What to work on
Each line from the one that contains "Task: Delete the component via the trash icon" through the end of the entries should be repeated exactly, with nothing added.

+ + + + + + +

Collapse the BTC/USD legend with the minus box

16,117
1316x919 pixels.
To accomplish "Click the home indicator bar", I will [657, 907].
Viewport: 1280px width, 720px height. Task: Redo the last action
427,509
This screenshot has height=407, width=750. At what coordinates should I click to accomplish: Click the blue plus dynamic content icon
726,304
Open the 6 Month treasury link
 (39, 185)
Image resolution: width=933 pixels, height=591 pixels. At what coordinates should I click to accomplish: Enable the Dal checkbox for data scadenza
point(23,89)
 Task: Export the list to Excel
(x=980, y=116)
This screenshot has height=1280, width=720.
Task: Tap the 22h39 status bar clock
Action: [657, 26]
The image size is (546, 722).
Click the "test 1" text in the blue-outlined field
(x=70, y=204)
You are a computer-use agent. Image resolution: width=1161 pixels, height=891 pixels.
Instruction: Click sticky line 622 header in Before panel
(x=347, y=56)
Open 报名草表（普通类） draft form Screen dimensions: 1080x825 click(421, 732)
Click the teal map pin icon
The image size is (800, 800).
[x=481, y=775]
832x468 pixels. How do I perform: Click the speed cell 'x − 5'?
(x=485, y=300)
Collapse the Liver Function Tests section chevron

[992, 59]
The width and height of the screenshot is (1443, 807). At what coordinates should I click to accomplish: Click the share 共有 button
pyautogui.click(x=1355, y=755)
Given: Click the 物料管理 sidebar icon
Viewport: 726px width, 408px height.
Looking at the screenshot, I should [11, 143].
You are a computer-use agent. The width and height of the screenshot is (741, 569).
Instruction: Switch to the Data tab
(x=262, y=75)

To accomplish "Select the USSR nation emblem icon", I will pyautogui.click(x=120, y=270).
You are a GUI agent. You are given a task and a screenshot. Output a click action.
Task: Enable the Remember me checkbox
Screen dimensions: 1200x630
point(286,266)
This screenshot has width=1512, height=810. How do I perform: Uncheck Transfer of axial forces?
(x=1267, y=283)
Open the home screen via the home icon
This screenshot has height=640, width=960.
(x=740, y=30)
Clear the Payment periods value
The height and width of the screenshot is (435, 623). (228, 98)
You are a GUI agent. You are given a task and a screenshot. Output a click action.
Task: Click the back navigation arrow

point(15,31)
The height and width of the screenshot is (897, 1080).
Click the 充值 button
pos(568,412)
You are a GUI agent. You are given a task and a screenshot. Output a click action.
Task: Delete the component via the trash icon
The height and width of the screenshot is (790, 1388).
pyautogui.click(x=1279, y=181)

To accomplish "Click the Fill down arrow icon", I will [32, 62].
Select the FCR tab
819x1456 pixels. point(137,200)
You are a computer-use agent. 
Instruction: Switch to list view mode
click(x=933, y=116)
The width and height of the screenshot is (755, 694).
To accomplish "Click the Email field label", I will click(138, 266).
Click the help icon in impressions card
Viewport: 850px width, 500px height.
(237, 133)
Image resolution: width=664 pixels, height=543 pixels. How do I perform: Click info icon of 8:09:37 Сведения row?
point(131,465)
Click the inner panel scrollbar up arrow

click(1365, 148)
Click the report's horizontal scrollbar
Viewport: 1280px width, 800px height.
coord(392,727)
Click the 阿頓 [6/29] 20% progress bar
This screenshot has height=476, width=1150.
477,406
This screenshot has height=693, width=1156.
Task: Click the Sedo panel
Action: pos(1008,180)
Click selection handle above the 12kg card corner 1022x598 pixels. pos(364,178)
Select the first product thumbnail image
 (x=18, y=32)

+ + + + + + +

Answer space
Task: Delete the component via the trash icon
The height and width of the screenshot is (790, 1388).
pyautogui.click(x=1279, y=181)

To accomplish "Click the Fill down arrow icon", I will [32, 62].
Select the FCR tab
819x1456 pixels. point(137,200)
You are a computer-use agent. 
Instruction: Switch to list view mode
click(x=933, y=116)
The width and height of the screenshot is (755, 694).
To accomplish "Click the Email field label", I will click(138, 266).
Click the help icon in impressions card
Viewport: 850px width, 500px height.
(237, 133)
Image resolution: width=664 pixels, height=543 pixels. How do I perform: Click info icon of 8:09:37 Сведения row?
point(131,465)
Click the inner panel scrollbar up arrow

click(1365, 148)
Click the report's horizontal scrollbar
Viewport: 1280px width, 800px height.
coord(392,727)
Click the 阿頓 [6/29] 20% progress bar
This screenshot has height=476, width=1150.
477,406
This screenshot has height=693, width=1156.
Task: Click the Sedo panel
Action: pos(1008,180)
Click selection handle above the 12kg card corner 1022x598 pixels. pos(364,178)
Select the first product thumbnail image
 (x=18, y=32)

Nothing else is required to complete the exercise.